Typical application options for the use of HDD are rivers and canals, landfills and outfalls, roads, and railways, and airport runways.
The basic elements of an HDD installation are:
- A drill rig which provides the physical means – thrust and torque – to open the hole and pull the product.
- A transmitter/receiver system for tracking the location of the bore.
- The down-hole equipment – drill pipe, drill bits, and a reamer which converts the physical properties of the drill rig to open the hole and pull the product.
- The drilling fluid which does three jobs at once – stabilizes the hole being drilled, helps to cool down the down-hole equipment, and removes the spoil from the hole.
- The drilling fluid recovery system madeup of tanks, mixing systems, and pumps. When the system is recycling fluids, there is a system of screens, filters, and shakers to remove spoils in the fluids that have been brought to the surface.
More on HDD…
The world of Horizontal Directional Drilling (HDD) is creating exciting new opportunities in Canada! The possibilities are almost endless for the installation of underground utilities (water, gas, sewer, electrical, telecom, etc.). The ability to work safely around sites like environmentally sensitive areas (lakes, rivers, shorelines), high traffic sites (land roadway, rail systems, and even marine applications), and even archaeological sensitive areas. By avoiding open surface cuts, the reality is HDD can be very competitively priced with open cut methods, specially when considered the reduced restoration costs, not to mention the minimal interruption to residents and businesses.
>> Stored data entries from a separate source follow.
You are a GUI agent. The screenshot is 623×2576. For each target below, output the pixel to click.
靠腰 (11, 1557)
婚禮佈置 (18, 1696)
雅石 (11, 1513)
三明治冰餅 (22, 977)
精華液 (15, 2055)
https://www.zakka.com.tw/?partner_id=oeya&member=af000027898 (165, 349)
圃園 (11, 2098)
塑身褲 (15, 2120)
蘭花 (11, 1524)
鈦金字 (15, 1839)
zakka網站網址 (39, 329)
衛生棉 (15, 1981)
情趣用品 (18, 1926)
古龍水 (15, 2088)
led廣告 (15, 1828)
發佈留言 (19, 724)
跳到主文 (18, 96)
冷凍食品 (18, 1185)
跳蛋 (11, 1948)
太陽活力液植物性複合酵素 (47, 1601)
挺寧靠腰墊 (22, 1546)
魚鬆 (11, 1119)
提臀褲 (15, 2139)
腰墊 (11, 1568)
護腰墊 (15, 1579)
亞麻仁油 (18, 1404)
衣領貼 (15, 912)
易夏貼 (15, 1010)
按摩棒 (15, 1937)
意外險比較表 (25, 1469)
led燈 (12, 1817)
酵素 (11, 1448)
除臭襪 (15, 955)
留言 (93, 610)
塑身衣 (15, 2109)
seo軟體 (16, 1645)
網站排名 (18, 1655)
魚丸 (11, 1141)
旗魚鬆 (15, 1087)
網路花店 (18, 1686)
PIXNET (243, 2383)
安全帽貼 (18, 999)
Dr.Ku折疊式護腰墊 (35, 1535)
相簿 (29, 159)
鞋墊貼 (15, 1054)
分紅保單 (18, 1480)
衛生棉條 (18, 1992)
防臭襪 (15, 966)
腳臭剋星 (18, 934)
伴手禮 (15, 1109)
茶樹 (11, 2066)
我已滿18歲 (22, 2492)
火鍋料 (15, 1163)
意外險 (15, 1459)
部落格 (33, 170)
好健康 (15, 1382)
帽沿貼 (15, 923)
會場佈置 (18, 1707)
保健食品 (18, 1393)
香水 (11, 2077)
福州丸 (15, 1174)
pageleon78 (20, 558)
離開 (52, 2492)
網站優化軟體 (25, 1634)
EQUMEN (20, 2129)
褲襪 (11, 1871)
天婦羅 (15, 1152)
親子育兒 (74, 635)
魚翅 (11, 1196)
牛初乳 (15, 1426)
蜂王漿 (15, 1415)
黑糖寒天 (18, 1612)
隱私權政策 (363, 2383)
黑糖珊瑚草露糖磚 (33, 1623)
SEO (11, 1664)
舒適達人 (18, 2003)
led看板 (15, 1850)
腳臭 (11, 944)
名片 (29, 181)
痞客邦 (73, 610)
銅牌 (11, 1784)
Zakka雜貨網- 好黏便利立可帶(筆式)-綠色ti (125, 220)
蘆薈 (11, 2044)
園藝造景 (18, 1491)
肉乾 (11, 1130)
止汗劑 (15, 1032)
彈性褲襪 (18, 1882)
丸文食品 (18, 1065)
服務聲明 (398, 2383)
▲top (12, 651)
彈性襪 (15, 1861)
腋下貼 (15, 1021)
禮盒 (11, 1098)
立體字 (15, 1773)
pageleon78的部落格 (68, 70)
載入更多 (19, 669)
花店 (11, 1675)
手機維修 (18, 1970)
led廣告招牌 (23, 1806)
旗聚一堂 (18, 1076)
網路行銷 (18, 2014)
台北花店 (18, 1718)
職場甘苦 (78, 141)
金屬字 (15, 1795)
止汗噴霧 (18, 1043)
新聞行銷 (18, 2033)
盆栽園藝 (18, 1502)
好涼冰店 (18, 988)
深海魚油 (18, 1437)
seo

The Horizontal Directional Drilling (HDD) process is really quite simple consisting of a machine that has the capacity to pull, push, and rotate the drill rod. The drill rod is a threaded steel pipe that has been specially constructed to withstand the flexing and the rotational torque that is part of the process. A mixing tank holding the drilling fluid (consisting of Bentonite and water) is attached to the back for the drill rig with a high pressure hose. The operator uses the mixture as required to create a slurry that displaces the material underground to help in making room for the eventual installation of the services. The drillhead is attached to the front of the rod and has a hollow cavity that will carry a transmitter. The transmitter emits a signal that when read by the HDD crew’s tracker, the signal provides the depth, pitch, and the rotational position of the drill head. This information is sent to an electronic unit located on the drill, as well as a handheld unit carried over the bore path. To help steer the drill, a tapered cutting bit is attached to the front of the drillhead and the allows the operator to position the tapered bit in the required direction, all without any rotation of the drillhead. Once the correct amount of steer is achieved, the operator resumes rotation and thrust of the drill rod again. As long as the drill rod is rotated, the drillhead will continue to maintain the course set with minimal deviation. Drill rods can vary in length depending on the size of the full of the HDD machine being used. During the drilling process, once the gearbox has reached full stroke or the length of the rod is used, it is quickly detached from the rods installed underground and an additional section is added to continue the bore. The process is followed until the drillhead reaches its destination point.
Once the destination point is reached the drillhead is removed from the front of the drill stem and a back reamer is installed. The back reamer cuts a larger hole to allow enough room for the product to be installed. The product is attached to a swivel behind the reamer and is pulled into the ground while the reamer is being rotated and pulled backwards towards the machine. The drill rods are now removed as they reach the drilling unit and this process continues until the product reaches the drilling unit.